Task to complete: Reproduce all of the data that follows, character for character.

Input data:
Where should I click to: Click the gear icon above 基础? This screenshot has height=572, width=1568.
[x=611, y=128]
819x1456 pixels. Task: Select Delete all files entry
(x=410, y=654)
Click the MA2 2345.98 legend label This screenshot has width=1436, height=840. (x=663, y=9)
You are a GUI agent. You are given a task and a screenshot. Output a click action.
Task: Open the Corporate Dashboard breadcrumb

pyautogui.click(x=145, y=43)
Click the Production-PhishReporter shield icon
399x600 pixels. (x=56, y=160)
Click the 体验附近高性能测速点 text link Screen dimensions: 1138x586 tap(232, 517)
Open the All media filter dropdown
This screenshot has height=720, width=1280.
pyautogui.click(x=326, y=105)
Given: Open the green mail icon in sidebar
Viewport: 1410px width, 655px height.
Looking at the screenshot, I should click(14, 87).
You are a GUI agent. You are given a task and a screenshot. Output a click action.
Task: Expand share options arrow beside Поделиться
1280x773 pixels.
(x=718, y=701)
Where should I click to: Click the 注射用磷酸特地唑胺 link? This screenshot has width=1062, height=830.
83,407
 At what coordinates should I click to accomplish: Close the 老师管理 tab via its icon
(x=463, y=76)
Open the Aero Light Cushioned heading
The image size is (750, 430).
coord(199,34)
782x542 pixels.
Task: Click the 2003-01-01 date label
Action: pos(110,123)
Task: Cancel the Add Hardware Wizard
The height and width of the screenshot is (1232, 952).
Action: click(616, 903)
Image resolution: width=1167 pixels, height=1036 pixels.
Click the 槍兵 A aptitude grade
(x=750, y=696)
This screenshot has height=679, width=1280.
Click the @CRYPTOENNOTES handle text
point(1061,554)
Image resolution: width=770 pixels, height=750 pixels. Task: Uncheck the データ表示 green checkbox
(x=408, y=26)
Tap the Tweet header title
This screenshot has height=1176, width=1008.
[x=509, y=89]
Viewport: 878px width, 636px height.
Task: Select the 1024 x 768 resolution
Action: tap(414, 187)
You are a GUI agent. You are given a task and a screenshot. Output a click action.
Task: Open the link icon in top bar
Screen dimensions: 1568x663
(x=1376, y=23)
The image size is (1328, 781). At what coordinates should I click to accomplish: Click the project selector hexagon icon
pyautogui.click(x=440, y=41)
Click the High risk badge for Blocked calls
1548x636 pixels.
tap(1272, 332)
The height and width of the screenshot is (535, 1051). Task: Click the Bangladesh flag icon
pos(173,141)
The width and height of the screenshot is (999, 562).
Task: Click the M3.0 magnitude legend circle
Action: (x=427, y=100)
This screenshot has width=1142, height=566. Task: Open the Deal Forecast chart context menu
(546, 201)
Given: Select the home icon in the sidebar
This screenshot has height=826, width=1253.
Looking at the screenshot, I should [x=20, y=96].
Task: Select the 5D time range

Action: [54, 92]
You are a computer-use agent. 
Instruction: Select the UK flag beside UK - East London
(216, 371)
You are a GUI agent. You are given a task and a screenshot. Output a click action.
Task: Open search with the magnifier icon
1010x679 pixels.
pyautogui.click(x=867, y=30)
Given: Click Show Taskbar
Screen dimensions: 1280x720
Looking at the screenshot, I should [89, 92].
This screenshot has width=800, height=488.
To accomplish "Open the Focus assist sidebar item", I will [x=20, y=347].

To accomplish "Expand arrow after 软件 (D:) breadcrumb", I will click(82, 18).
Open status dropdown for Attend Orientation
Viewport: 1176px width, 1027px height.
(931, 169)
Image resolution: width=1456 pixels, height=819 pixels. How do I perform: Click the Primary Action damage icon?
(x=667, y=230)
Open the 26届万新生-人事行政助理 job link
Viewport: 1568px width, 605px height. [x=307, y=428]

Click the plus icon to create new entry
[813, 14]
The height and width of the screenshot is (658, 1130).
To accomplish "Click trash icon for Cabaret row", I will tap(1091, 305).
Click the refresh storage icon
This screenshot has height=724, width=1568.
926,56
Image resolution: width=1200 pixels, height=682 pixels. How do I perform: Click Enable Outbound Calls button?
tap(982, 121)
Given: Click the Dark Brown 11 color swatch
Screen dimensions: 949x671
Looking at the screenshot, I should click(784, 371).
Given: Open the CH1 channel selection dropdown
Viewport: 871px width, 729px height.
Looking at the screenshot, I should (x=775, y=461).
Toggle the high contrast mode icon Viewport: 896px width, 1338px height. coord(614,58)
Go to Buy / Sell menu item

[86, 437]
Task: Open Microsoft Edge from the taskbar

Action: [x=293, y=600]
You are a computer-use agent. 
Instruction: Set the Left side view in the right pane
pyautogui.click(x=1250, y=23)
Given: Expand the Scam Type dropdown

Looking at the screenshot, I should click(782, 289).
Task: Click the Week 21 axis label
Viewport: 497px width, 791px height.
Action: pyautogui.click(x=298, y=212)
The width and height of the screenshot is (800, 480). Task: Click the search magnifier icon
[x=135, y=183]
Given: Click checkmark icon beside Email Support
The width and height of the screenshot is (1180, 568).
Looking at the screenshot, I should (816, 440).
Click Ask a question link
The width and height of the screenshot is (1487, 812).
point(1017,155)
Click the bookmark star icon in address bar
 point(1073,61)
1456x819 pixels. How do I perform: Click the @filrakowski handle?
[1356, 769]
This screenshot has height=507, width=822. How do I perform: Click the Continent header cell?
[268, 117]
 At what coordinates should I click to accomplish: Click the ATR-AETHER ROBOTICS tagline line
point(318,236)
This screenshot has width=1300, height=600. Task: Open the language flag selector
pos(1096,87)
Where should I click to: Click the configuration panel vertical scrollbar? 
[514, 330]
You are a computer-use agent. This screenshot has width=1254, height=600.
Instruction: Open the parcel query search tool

Answer for this exercise:
Where should I click to: Click the gear icon above 基础? This screenshot has height=572, width=1568.
[x=611, y=128]
819x1456 pixels. Task: Select Delete all files entry
(x=410, y=654)
Click the MA2 2345.98 legend label This screenshot has width=1436, height=840. (x=663, y=9)
You are a GUI agent. You are given a task and a screenshot. Output a click action.
Task: Open the Corporate Dashboard breadcrumb

pyautogui.click(x=145, y=43)
Click the Production-PhishReporter shield icon
399x600 pixels. (x=56, y=160)
Click the 体验附近高性能测速点 text link Screen dimensions: 1138x586 tap(232, 517)
Open the All media filter dropdown
This screenshot has height=720, width=1280.
pyautogui.click(x=326, y=105)
Given: Open the green mail icon in sidebar
Viewport: 1410px width, 655px height.
Looking at the screenshot, I should click(14, 87).
You are a GUI agent. You are given a task and a screenshot. Output a click action.
Task: Expand share options arrow beside Поделиться
1280x773 pixels.
(x=718, y=701)
Where should I click to: Click the 注射用磷酸特地唑胺 link? This screenshot has width=1062, height=830.
83,407
 At what coordinates should I click to accomplish: Close the 老师管理 tab via its icon
(x=463, y=76)
Open the Aero Light Cushioned heading
The image size is (750, 430).
coord(199,34)
782x542 pixels.
Task: Click the 2003-01-01 date label
Action: pos(110,123)
Task: Cancel the Add Hardware Wizard
The height and width of the screenshot is (1232, 952).
Action: click(616, 903)
Image resolution: width=1167 pixels, height=1036 pixels.
Click the 槍兵 A aptitude grade
(x=750, y=696)
This screenshot has height=679, width=1280.
Click the @CRYPTOENNOTES handle text
point(1061,554)
Image resolution: width=770 pixels, height=750 pixels. Task: Uncheck the データ表示 green checkbox
(x=408, y=26)
Tap the Tweet header title
This screenshot has height=1176, width=1008.
[x=509, y=89]
Viewport: 878px width, 636px height.
Task: Select the 1024 x 768 resolution
Action: tap(414, 187)
You are a GUI agent. You are given a task and a screenshot. Output a click action.
Task: Open the link icon in top bar
Screen dimensions: 1568x663
(x=1376, y=23)
The image size is (1328, 781). At what coordinates should I click to accomplish: Click the project selector hexagon icon
pyautogui.click(x=440, y=41)
Click the High risk badge for Blocked calls
1548x636 pixels.
tap(1272, 332)
The height and width of the screenshot is (535, 1051). Task: Click the Bangladesh flag icon
pos(173,141)
The width and height of the screenshot is (999, 562).
Task: Click the M3.0 magnitude legend circle
Action: (x=427, y=100)
This screenshot has width=1142, height=566. Task: Open the Deal Forecast chart context menu
(546, 201)
Given: Select the home icon in the sidebar
This screenshot has height=826, width=1253.
Looking at the screenshot, I should [x=20, y=96].
Task: Select the 5D time range

Action: [54, 92]
You are a computer-use agent. 
Instruction: Select the UK flag beside UK - East London
(216, 371)
You are a GUI agent. You are given a task and a screenshot. Output a click action.
Task: Open search with the magnifier icon
1010x679 pixels.
pyautogui.click(x=867, y=30)
Given: Click Show Taskbar
Screen dimensions: 1280x720
Looking at the screenshot, I should [89, 92].
This screenshot has width=800, height=488.
To accomplish "Open the Focus assist sidebar item", I will [x=20, y=347].

To accomplish "Expand arrow after 软件 (D:) breadcrumb", I will click(82, 18).
Open status dropdown for Attend Orientation
Viewport: 1176px width, 1027px height.
(931, 169)
Image resolution: width=1456 pixels, height=819 pixels. How do I perform: Click the Primary Action damage icon?
(x=667, y=230)
Open the 26届万新生-人事行政助理 job link
Viewport: 1568px width, 605px height. [x=307, y=428]

Click the plus icon to create new entry
[813, 14]
The height and width of the screenshot is (658, 1130).
To accomplish "Click trash icon for Cabaret row", I will tap(1091, 305).
Click the refresh storage icon
This screenshot has height=724, width=1568.
926,56
Image resolution: width=1200 pixels, height=682 pixels. How do I perform: Click Enable Outbound Calls button?
tap(982, 121)
Given: Click the Dark Brown 11 color swatch
Screen dimensions: 949x671
Looking at the screenshot, I should click(784, 371).
Given: Open the CH1 channel selection dropdown
Viewport: 871px width, 729px height.
Looking at the screenshot, I should (x=775, y=461).
Toggle the high contrast mode icon Viewport: 896px width, 1338px height. coord(614,58)
Go to Buy / Sell menu item

[86, 437]
Task: Open Microsoft Edge from the taskbar

Action: [x=293, y=600]
You are a computer-use agent. 
Instruction: Set the Left side view in the right pane
pyautogui.click(x=1250, y=23)
Given: Expand the Scam Type dropdown

Looking at the screenshot, I should click(782, 289).
Task: Click the Week 21 axis label
Viewport: 497px width, 791px height.
Action: pyautogui.click(x=298, y=212)
The width and height of the screenshot is (800, 480). Task: Click the search magnifier icon
[x=135, y=183]
Given: Click checkmark icon beside Email Support
The width and height of the screenshot is (1180, 568).
Looking at the screenshot, I should (816, 440).
Click Ask a question link
The width and height of the screenshot is (1487, 812).
point(1017,155)
Click the bookmark star icon in address bar
 point(1073,61)
1456x819 pixels. How do I perform: Click the @filrakowski handle?
[1356, 769]
This screenshot has height=507, width=822. How do I perform: Click the Continent header cell?
[268, 117]
 At what coordinates should I click to accomplish: Click the ATR-AETHER ROBOTICS tagline line
point(318,236)
This screenshot has width=1300, height=600. Task: Open the language flag selector
pos(1096,87)
Where should I click to: Click the configuration panel vertical scrollbar? 
[514, 330]
You are a computer-use agent. This screenshot has width=1254, height=600.
Instruction: Open the parcel query search tool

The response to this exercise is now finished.